» **Assigned task 1**: List each medical problem that the health care piece says medical bills can contribute to.
» **Assigned task 2**: Reproduce the health care piece from "My friend regretfully" up to and including "two teenage children.".

» **Document extract**:
↓↓↓

As President Obama continues to fight to reform health care in the United States, I have come across many horror stories of medical bankruptcy that afflicts many people state side. Medical bills can contribute to new medical problems like depression; stress related heart attacks, even suicide.

 

I have a friend I have know for many years who is an American citizen and worked as a nurse in a hospital in Michigan for many years. I met her when she lived in Canada for a number of years but decided to move back to Michigan and back to work at the hospital she came from.

 

My friend regretfully passed away in May from cancer, from her diagnosis in October 2008. What was so disturbing besides her young untimely passing was the discontinuation of her health care insurance and benefits through her job she had paid into for so many years and why? Her insurance in January was no longer because of the of the long- term disability claim when she needed to start her cancer treatments and was unable to return to work and because of this, her insurance was no longer. This woman and many other’s like her spent her last months on earth worrying about how she would pay for bills when her concentration should have been on trying to get better and on as stress free time with her two teenage children.

↑↑↑

Recorded data:
↓↓↓

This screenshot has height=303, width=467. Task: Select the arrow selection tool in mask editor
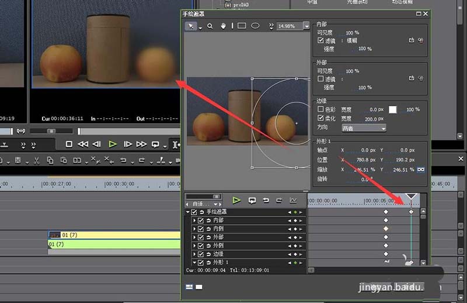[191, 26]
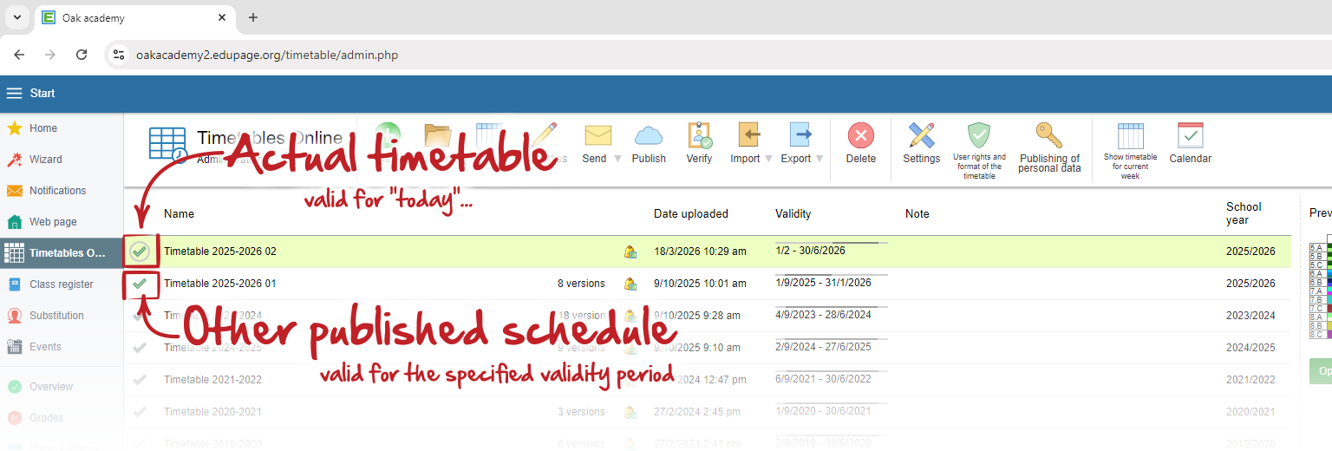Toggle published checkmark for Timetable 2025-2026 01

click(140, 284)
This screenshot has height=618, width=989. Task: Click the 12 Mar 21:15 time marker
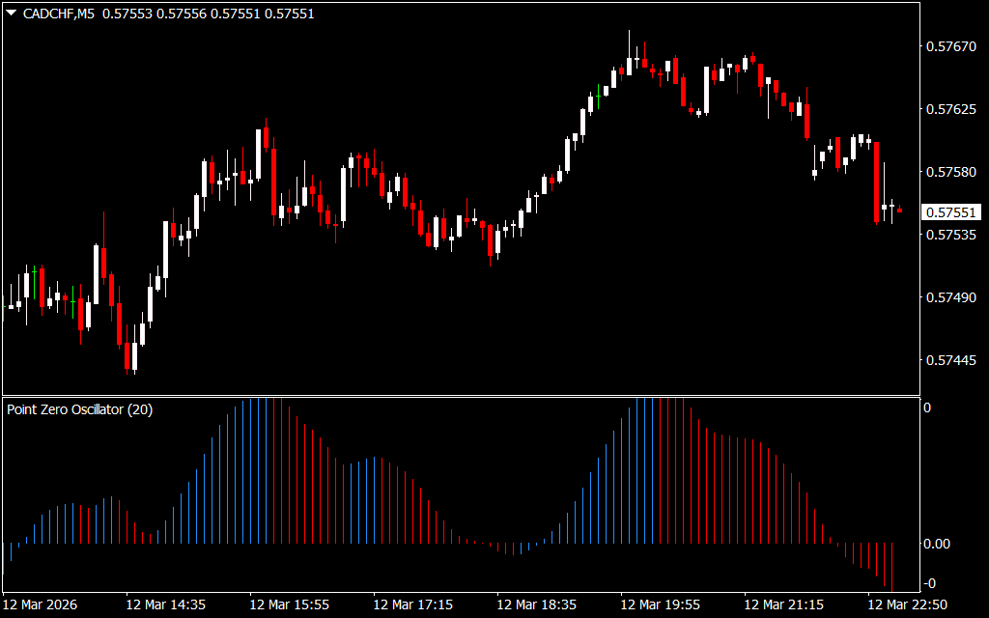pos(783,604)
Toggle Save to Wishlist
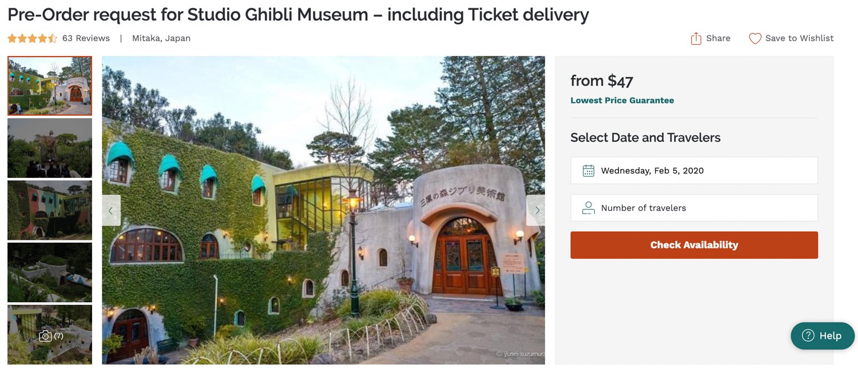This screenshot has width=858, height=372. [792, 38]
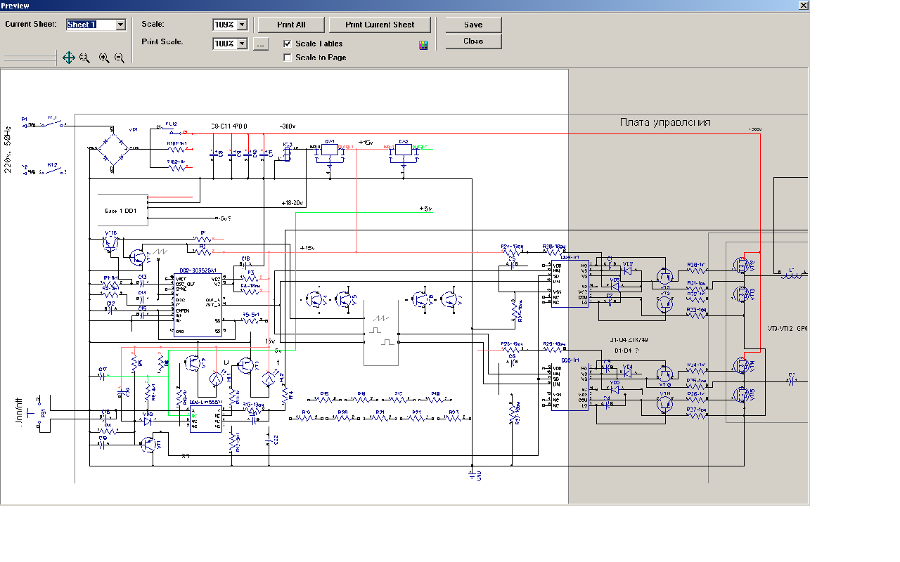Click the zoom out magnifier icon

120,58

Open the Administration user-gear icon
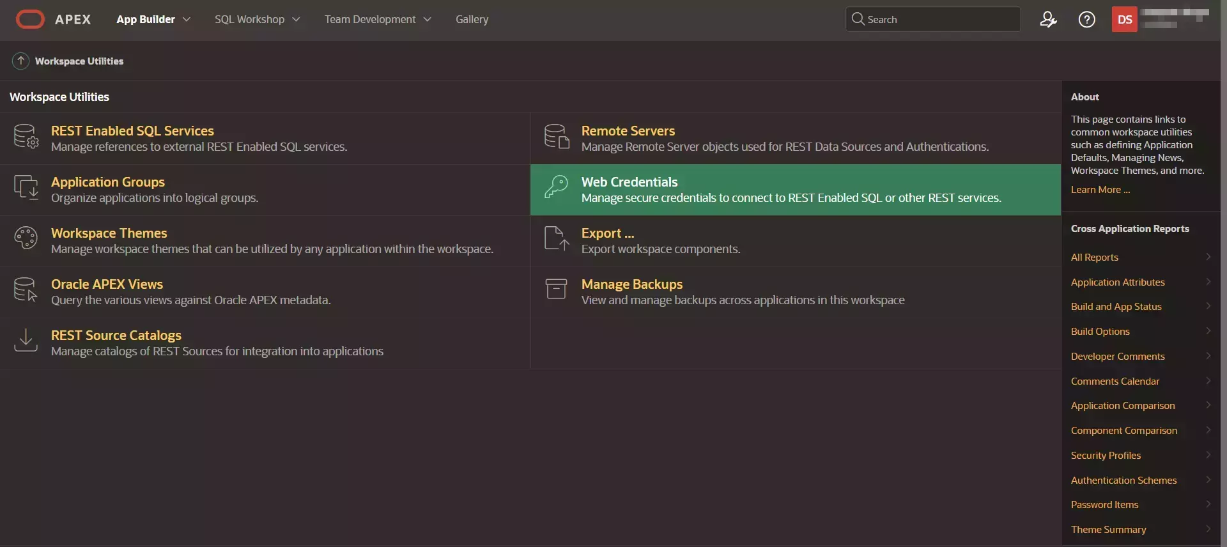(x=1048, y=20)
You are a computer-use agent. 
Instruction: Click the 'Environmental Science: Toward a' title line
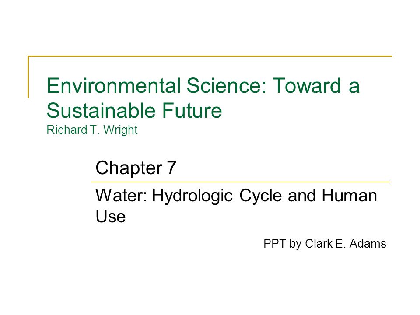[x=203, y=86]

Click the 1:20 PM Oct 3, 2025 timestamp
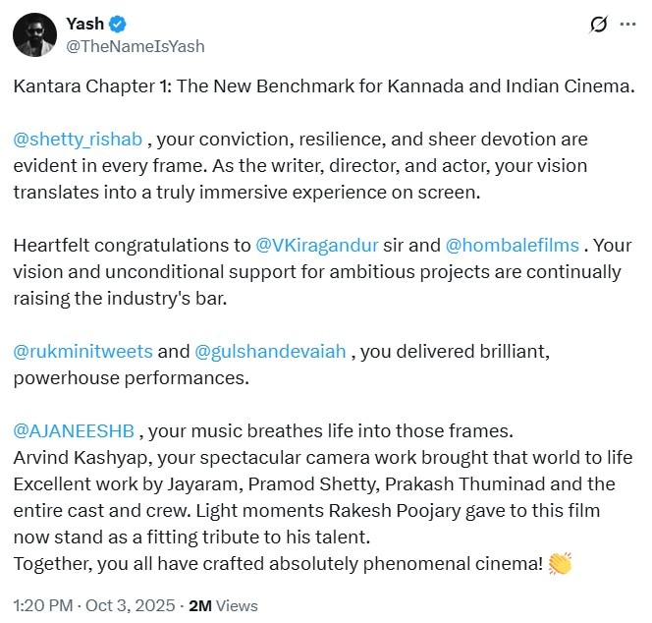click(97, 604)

↑↑↑

» **Answer 1**:
- depression
- stress related heart attacks
- suicide

» **Answer 2**:
My friend regretfully passed away in May from cancer, from her diagnosis in October 2008. What was so disturbing besides her young untimely passing was the discontinuation of her health care insurance and benefits through her job she had paid into for so many years and why? Her insurance in January was no longer because of the of the long- term disability claim when she needed to start her cancer treatments and was unable to return to work and because of this, her insurance was no longer. This woman and many other’s like her spent her last months on earth worrying about how she would pay for bills when her concentration should have been on trying to get better and on as stress free time with her two teenage children.